Study and Simulation of a Sensor Based on 2D Photonic Crystals for the Detection of Aromatic Compounds: C6H5I, C6H5F and C6H5Cl

Study and Simulation of a Sensor Based on 2D Photonic Crystals for the Detection of Aromatic Compounds: C6H5I, C6H5F and C6H5Cl

Mehdi GhoumaziMessaoud Hameurlain 

Research Unit in Optics and Photonics (UROP), Center for the Development of Advanced Technologies (CDTA), University of Setif-1, Setif 19000, Algeria

Corresponding Author Email: 
9 July 2021
13 August 2021
31 August 2021
| Citation



A new study was presented on a new sensor based on two-dimensional photonic crystals (Phc's) to detect the following three organic materials: iodobenzene (C6H5I), fluorobenzene (C6H5F), chlorobenzene (C6H5Cl). These materials have dielectric constants (εr) equal to 2.623; 2.140; 2.318, respectively. The proposed sensor is a structure made of silicon rods submerged in air plus a ring resonator. The ring resonator is stuck between two horizontal waveguides. At the end of the ends of the structure there are four ports where port 1 and 2 belong to the top guide and port (3) and (4) the bottom one.
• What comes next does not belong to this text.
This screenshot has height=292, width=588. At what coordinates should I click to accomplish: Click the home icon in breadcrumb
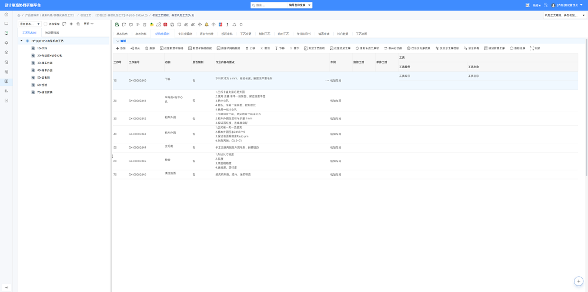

In order to analyze the behavior of the sensor, a plane wave expansion approach (PWE) and the finite element method (FEM) are applied. Thanks to the MATLAB and COMSOL simulation software, we were able to obtain the following numerical results: the norm of the electric field, the total energy density and this last magnitude according to the refractive indices of the different organic materials used. We could observe variations in energy density for each material. So, this change is due to their refractive index which varies from one material to another. In this study, we have fixed the other parameters like the constant of the lattice "a" and the radius "r" and we are interested in the dielectric constants (εr) or more precisely the refractive index (n), the latter proves that it is one of the important parameters for detection.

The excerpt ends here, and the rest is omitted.